Del Monte Pacific ranks among the top players in the US (Figure 10) and has a dominant share in the Philippines (Figure 11).

Increasing interest in culinary home meal preparation has accelerated due to Covid-19. As a result, more consumers are looking for quick, convenient and healthy food options, and they are turning to strong brands, including Del Monte.

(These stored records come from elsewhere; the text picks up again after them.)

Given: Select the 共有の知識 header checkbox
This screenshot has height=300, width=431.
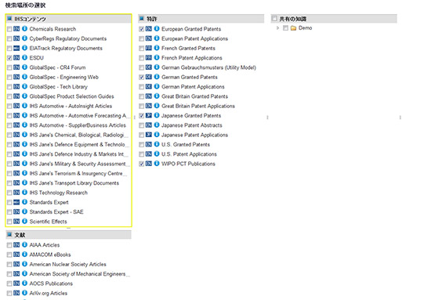Looking at the screenshot, I should click(x=274, y=19).
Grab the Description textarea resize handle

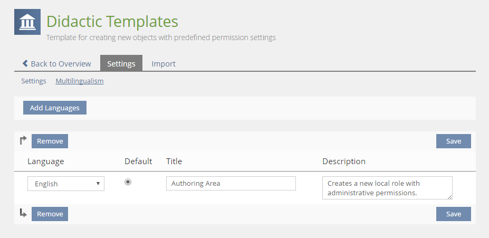click(x=450, y=197)
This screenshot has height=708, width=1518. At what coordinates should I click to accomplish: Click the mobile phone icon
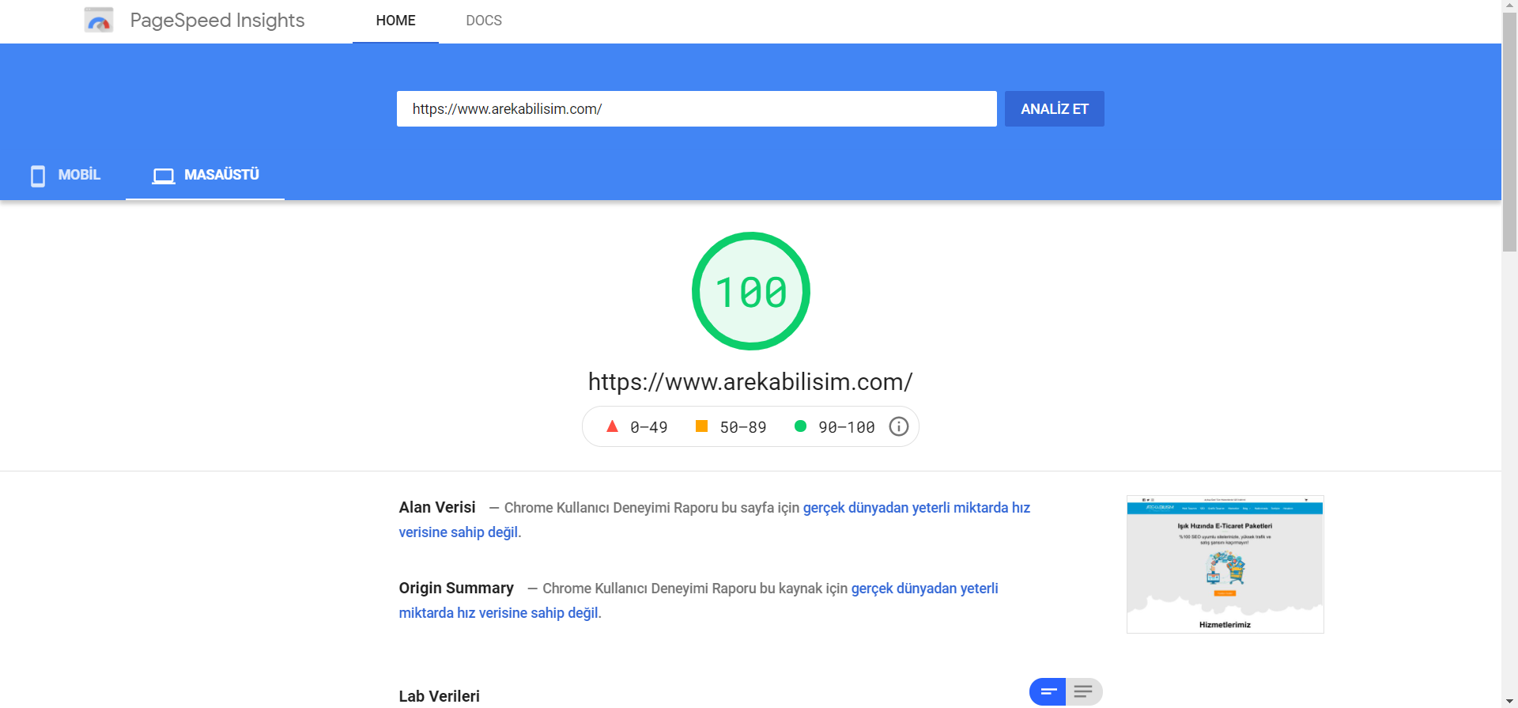pos(37,176)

The personal consumption expenditure on processed fruits and vegetables in the US was recording steady growth until the Covid-19 pandemic hit in early 2020, and spiked in March 2020 (Figure 12). Consumers had to prepare their meals at home during the lockdowns, which led to pantry loading and higher demand for meal preparation products. This has also led to steady growth in the prices of processed foods (Figure 13). DMFI has also raised prices over the year.